Public Procurement Concerns: Watchdog highlights single-source purchases as possible fraud risk

The public procurement system is a mirror reflection of the economy, say experts, who are convinced that monopolies, the fusion of business and politics, and corruption in the country affect the system.

Varuzhan Hoktanyan, the head of the Transparency International (TI) Anti-Corruption Center, says a study of procurement, carried out in 2015, revealed a series of corruption risks.

“In terms of quality it’s clear that there is a waste. There is no doubt,” he says.

Transparency International has been conducting monitoring of the public procurement system for nine years. The main problem is the high share of single-source procurement, which remains unchanged. According to the nine months’ data of last year, in the procurement volume of 170 billion dram (over $350 million), carried out by the government agencies (excluding urban communities), purchases from a single source in monetary terms amounted to around 45 percent. According to the quantitative data, the volume of single-source purchases made up 69 percent in the total system. Procurements by state management bodies under the framework agreements amounted to about 74 billion drams (about $154 million), which, by monetary volumes, makes up 45 percent of the general purchases.

According to Artak Manukyan, the center’s expert on state procurement policies, for purchasing one alcohol testing device the police paid, from the state budget, 1 million dram (about $2,000), while prices of Russian-made devices are in the range of 4,000-8,000 rubles (about $60-115).

The expert says that, in the center’s site, they have already published a list of suspicious transactions made by state companies.

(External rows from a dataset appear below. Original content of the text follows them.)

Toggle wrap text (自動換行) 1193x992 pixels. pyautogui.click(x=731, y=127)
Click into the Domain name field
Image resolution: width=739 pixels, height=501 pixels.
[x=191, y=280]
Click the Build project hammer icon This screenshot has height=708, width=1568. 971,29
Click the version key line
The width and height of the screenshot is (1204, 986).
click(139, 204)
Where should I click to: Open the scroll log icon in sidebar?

He gives an example of the Service for Mandatory Enforcement of Judicial Acts, which, on the basis of one person, has signed a contract for car repairs with “Catherine Group” LTD.

By the quantitative data of single-source procurement transactions, Armenia is rather close to Belarus and Russia (about 65 percent and 51 percent respectively).

"But there is a noticeable difference here: there is a large state property in Russia and Belarus, a fact which somehow explains why that amount is so large, whereas there is no such thing in Armenia. The situation in Armenia is simply due to market concentration and corruption risks. According to the World Bank data, the number of single-source procurement transactions in the whole volume of purchases should not exceed 10 percent threshold,” said Manukyan.

Representatives of the center say that in the process of public procurement there is a volume of $962 million.

“The intensity of public procurement from one person particularly increases close to the fourth quarter, when the year comes to an end. The point is that the following logic exists in public procurement: When you do not spend the money assigned to you it goes back to the state budget, and the relevant state bodies seek to buy at least something, even if it contains corruption risks,” says Manukyan, adding that a large number of purchases from one person are carried out within just that period.

Experts say that instead of kickbacks officials are now using a new mechanism: they support the creation of companies which have close ties with them and carry out purchases from these companies by state money.

Hoktanyan, assessing the situation, says: “This will, of course, lead to emigration, to further impoverishment. That is, when you have a monopoly, kickbacks may reduce, simply because they will not give kickbacks to themselves. If, for example, a minister or a deputy minister has created his or her own company, indirectly, it will not, naturally, give kickbacks.”